**PROBLEM STATEMENT**
Reproduce the entries below word for word, leaving out the pictures.

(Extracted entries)
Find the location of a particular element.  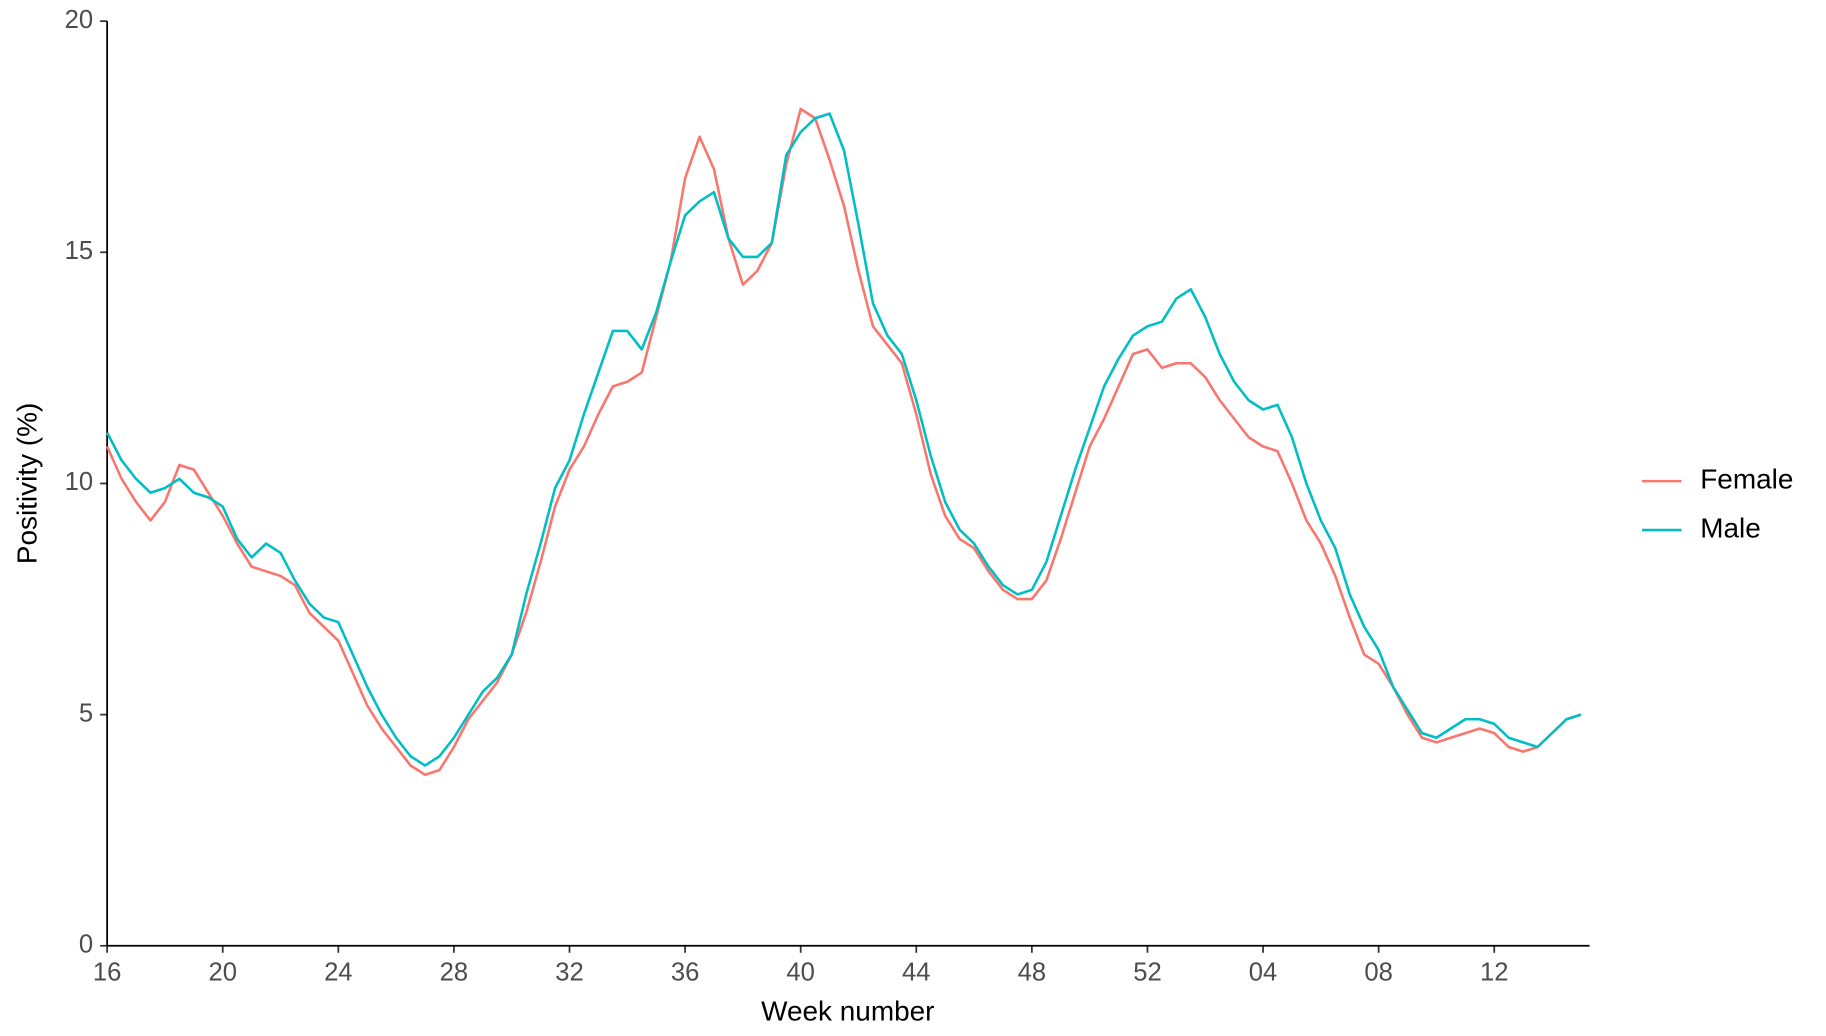

legend-label: Male is located at coordinates (1730, 528).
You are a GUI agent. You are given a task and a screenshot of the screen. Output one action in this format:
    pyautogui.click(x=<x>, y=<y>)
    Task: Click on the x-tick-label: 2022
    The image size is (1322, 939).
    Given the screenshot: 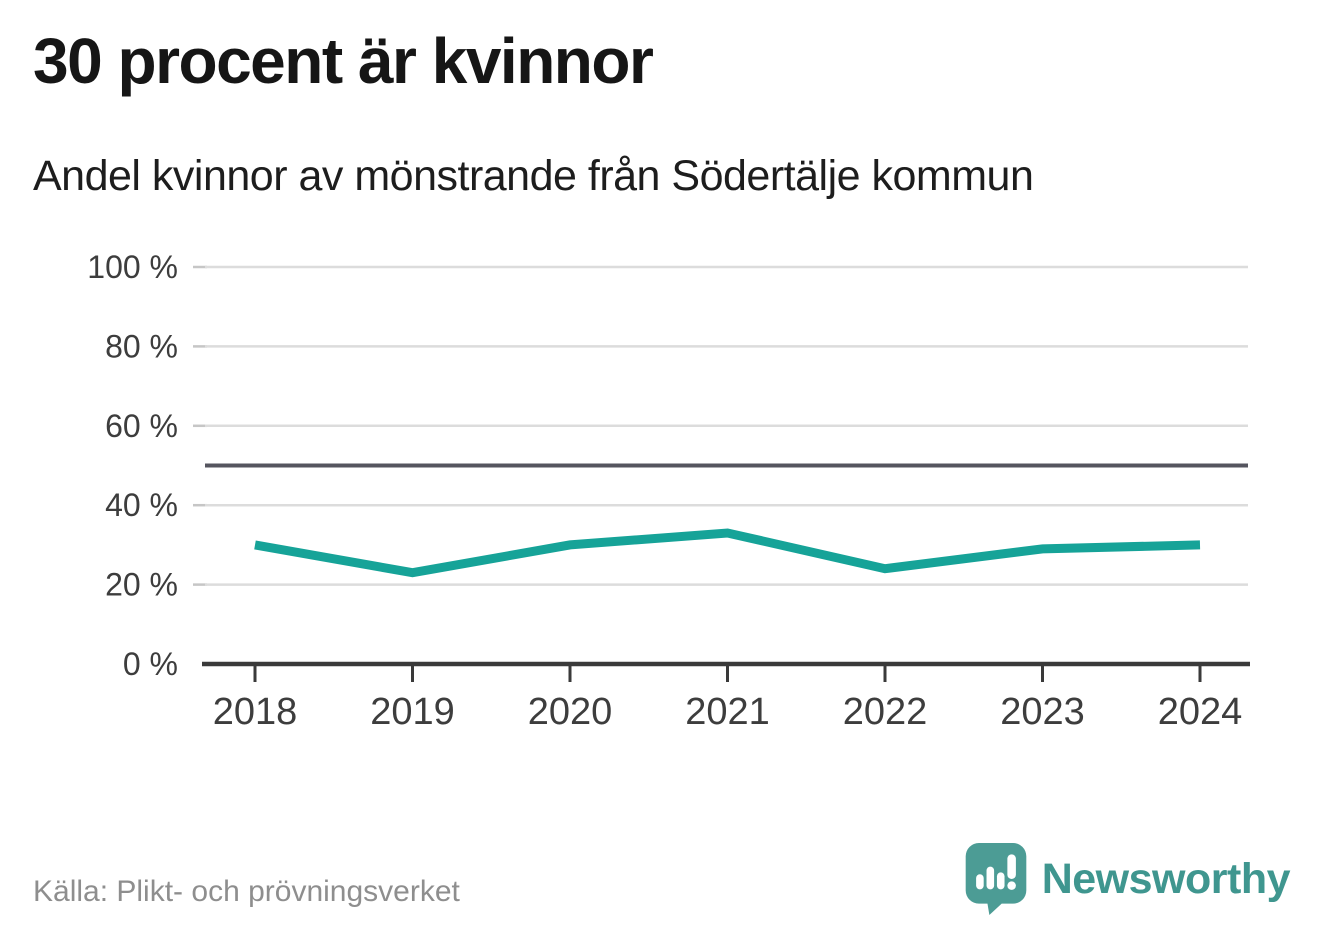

**WRITTEN REPLY**
Find the location of a particular element.  

legend-label: Male is located at coordinates (1730, 528).
You are a GUI agent. You are given a task and a screenshot of the screen. Output one action in this format:
    pyautogui.click(x=<x>, y=<y>)
    Task: Click on the x-tick-label: 2022
    The image size is (1322, 939).
    Given the screenshot: 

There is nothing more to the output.